§ **WHAT THE EXERCISE ASKS**:
Line by line, transcribe the data shown below.

(Collected data)
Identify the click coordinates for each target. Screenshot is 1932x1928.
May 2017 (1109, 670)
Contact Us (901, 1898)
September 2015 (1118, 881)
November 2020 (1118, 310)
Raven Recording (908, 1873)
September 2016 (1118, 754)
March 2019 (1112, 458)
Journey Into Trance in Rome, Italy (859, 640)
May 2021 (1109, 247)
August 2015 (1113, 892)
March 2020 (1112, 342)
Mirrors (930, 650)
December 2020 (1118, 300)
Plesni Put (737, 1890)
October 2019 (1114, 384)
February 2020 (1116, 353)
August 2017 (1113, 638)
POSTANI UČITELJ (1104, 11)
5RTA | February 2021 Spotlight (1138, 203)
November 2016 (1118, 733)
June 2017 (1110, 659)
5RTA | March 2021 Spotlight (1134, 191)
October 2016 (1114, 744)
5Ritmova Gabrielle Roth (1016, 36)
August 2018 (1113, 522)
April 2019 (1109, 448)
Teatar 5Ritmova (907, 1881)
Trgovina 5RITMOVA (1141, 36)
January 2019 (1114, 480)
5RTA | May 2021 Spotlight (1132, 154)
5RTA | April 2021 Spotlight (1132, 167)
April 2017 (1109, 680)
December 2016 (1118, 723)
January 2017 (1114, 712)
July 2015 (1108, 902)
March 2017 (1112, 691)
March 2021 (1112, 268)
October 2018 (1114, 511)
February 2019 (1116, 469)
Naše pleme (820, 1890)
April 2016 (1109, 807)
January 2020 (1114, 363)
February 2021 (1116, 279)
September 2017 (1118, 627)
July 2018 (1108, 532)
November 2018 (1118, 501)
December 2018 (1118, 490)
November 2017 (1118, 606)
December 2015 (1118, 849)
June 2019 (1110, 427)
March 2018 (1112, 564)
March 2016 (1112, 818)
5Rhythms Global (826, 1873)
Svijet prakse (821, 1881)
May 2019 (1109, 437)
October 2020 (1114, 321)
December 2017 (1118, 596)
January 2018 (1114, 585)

§ **REPLY TO THE EXERCISE**:
Identify the click coordinates for each target. Screenshot is 1932x1928.
May 2017 (1109, 670)
Contact Us (901, 1898)
September 2015 (1118, 881)
November 2020 (1118, 310)
Raven Recording (908, 1873)
September 2016 (1118, 754)
March 2019 (1112, 458)
Journey Into Trance in Rome, Italy (859, 640)
May 2021 (1109, 247)
August 2015 (1113, 892)
March 2020 (1112, 342)
Mirrors (930, 650)
December 2020 (1118, 300)
Plesni Put (737, 1890)
October 2019 (1114, 384)
February 2020 (1116, 353)
August 2017 (1113, 638)
POSTANI UČITELJ (1104, 11)
5RTA | February 2021 Spotlight (1138, 203)
November 2016 (1118, 733)
June 2017 (1110, 659)
5RTA | March 2021 Spotlight (1134, 191)
October 2016 (1114, 744)
5Ritmova Gabrielle Roth (1016, 36)
August 2018 (1113, 522)
April 2019 (1109, 448)
Teatar 5Ritmova (907, 1881)
Trgovina 5RITMOVA (1141, 36)
January 2019 (1114, 480)
5RTA | May 2021 Spotlight (1132, 154)
5RTA | April 2021 Spotlight (1132, 167)
April 2017 (1109, 680)
December 2016 (1118, 723)
January 2017 (1114, 712)
July 2015 (1108, 902)
March 2017 (1112, 691)
March 2021 (1112, 268)
October 2018 (1114, 511)
February 2019 (1116, 469)
Naše pleme (820, 1890)
April 2016 (1109, 807)
January 2020 (1114, 363)
February 2021 (1116, 279)
September 2017 (1118, 627)
July 2018 (1108, 532)
November 2018 (1118, 501)
December 2018 (1118, 490)
November 2017 (1118, 606)
December 2015 (1118, 849)
June 2019 (1110, 427)
March 2018 (1112, 564)
March 2016 (1112, 818)
5Rhythms Global (826, 1873)
Svijet prakse (821, 1881)
May 2019 (1109, 437)
October 2020 (1114, 321)
December 2017 (1118, 596)
January 2018 (1114, 585)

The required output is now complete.